In order to further investigate the protein structure of these 10 hub genes, 3D protein structures of hub gene-corresponding proteins were modeled with the help of Modeller (9v20). The multi-template-based protein modeling method was used. In all hub proteins, except for the JUN, the 3D protein models of the other 9 could be established by homology modeling (Table S1). Based on the DOPE score, the best model of each hub protein with lowest score (EGFR: −81868.41406; ITGA2: −108323.50781; FGF2: −17431.5957; CCND1: −32457.32227; IL6: −21543.88477; KRAS: −20803.88086; MMP9: −70487.38281; NRAS: −20557.48828; MAPK13: −44303.85156) were selected for further analysis.

Due to unsatisfactory results from NCBI Blast alignment analysis, JUN 3D models were modeled de novo by using Rosetta Macromolecular Modeling software. In all 850 candidate models, the lowest scored model (No. S_00000242 which scored 43.301) was chosen as the best one for subsequent MD simulation study.

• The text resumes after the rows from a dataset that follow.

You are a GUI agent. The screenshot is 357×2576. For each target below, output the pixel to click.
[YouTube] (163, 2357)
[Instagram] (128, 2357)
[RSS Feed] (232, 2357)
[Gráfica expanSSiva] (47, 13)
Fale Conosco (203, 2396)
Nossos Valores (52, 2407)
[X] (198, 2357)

Molecular dynamics and simulation

To conduct energy minimization and to investigate the structural behavior of hub protein 3D models in the dynamic system, MD simulation was performed for 100 ns and analyzed using GROMACS utilities (Figs. 1316). The structural convergence included RMSD (Fig. 15) and gyrate (Fig. 16).

Figure 13
figure 13

MD-refined 3D structure of the hub genes (drawn by PyMOL (www.pymol.org)).

Figure 14
figure 14

Superposition of the primarily modeled structure (gray) and the MD-refined protein structure (violet).

Figure 15
figure 15

Molecular dynamics simulation of the hub genes (root mean square deviation (RMSD) with time (ns)).

Figure 16
figure 16

Radius of gyration of the hub genes.

As shown in Fig. 15, the analysis of backbone atoms demonstrated initial equilibration up to 10 ns (except for FGF2 13 ns, ITGA2 21 ns and CCND1 17 ns), and the structure started to converge after 11 ns (except for FGF2 14 ns, ITGA2 22 ns and CCND1 18 ns). Subsequently, RMSD value illustrated deviation up variously in the production MD run (EGFR: 25 ns, JUN: 50 ns, ITGA2: 70 ns, FGF2: 32 ns, CCND1: 30 ns, IL6: 20 ns, KRAS 40 ns, MMP9: 30 ns, NRAS: 65 ns and MAPK13: 70 ns). Finally, models showed stable conformation with an RMSD till the end the MD production run (EGFR: 0.30–0.35, JUN: 0.90–1.10, ITGA2: 5.4–5.8, FGF2: 0.60–0.65, CCND1: 0.44–0.52, IL6: 0.25–0.30, KRAS 0.35–0.45, MMP9: 0.80–0.90, NRAS: 0.45–0.50 and MAPK13: 0.35–0.40. Noteworthy, the simulation of larger proteins (EGFR 1157 aa, ITGA2 1181 aa) were performed by running MD 3 times to refine the protein structures (300 K (20 ns)−350 K (20 ns)−300 K(100 ns) in MD process).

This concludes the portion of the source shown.